Supplied material
=== Begin Enclosure ===

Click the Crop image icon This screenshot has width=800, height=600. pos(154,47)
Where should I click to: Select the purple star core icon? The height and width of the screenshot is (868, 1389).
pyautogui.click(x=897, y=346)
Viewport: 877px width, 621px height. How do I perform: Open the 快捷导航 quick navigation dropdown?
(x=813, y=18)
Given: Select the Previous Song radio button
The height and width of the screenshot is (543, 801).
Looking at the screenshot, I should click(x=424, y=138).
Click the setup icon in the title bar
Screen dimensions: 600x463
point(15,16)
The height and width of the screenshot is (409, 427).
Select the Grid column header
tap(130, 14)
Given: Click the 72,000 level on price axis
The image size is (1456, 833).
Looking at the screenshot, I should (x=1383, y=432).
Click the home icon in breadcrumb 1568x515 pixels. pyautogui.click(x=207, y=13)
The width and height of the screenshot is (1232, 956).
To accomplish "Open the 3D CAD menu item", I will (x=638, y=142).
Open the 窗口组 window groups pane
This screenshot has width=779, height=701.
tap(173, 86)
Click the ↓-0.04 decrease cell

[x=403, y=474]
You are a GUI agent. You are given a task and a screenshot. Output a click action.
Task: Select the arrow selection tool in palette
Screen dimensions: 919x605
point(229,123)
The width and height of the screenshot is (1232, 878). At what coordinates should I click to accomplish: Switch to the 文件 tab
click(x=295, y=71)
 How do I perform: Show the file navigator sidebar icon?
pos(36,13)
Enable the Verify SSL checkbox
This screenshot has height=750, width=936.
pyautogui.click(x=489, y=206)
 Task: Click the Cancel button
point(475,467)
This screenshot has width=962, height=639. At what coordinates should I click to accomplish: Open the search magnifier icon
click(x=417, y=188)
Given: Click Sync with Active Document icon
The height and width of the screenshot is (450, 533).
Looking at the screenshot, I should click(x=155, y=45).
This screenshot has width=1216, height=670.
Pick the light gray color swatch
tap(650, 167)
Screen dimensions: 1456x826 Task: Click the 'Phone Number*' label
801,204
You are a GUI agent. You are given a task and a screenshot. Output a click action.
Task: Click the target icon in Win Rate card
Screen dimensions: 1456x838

=== End Enclosure ===

Exercise goal
For this exercise, restate every record word for word.

Finished exercise
Click the Crop image icon This screenshot has width=800, height=600. pos(154,47)
Where should I click to: Select the purple star core icon? The height and width of the screenshot is (868, 1389).
pyautogui.click(x=897, y=346)
Viewport: 877px width, 621px height. How do I perform: Open the 快捷导航 quick navigation dropdown?
(x=813, y=18)
Given: Select the Previous Song radio button
The height and width of the screenshot is (543, 801).
Looking at the screenshot, I should click(x=424, y=138).
Click the setup icon in the title bar
Screen dimensions: 600x463
point(15,16)
The height and width of the screenshot is (409, 427).
Select the Grid column header
tap(130, 14)
Given: Click the 72,000 level on price axis
The image size is (1456, 833).
Looking at the screenshot, I should (x=1383, y=432).
Click the home icon in breadcrumb 1568x515 pixels. pyautogui.click(x=207, y=13)
The width and height of the screenshot is (1232, 956).
To accomplish "Open the 3D CAD menu item", I will (x=638, y=142).
Open the 窗口组 window groups pane
This screenshot has width=779, height=701.
tap(173, 86)
Click the ↓-0.04 decrease cell

[x=403, y=474]
You are a GUI agent. You are given a task and a screenshot. Output a click action.
Task: Select the arrow selection tool in palette
Screen dimensions: 919x605
point(229,123)
The width and height of the screenshot is (1232, 878). At what coordinates should I click to accomplish: Switch to the 文件 tab
click(x=295, y=71)
 How do I perform: Show the file navigator sidebar icon?
pos(36,13)
Enable the Verify SSL checkbox
This screenshot has height=750, width=936.
pyautogui.click(x=489, y=206)
 Task: Click the Cancel button
point(475,467)
This screenshot has width=962, height=639. At what coordinates should I click to accomplish: Open the search magnifier icon
click(x=417, y=188)
Given: Click Sync with Active Document icon
The height and width of the screenshot is (450, 533).
Looking at the screenshot, I should click(x=155, y=45).
This screenshot has width=1216, height=670.
Pick the light gray color swatch
tap(650, 167)
Screen dimensions: 1456x826 Task: Click the 'Phone Number*' label
801,204
You are a GUI agent. You are given a task and a screenshot. Output a click action.
Task: Click the target icon in Win Rate card
Screen dimensions: 1456x838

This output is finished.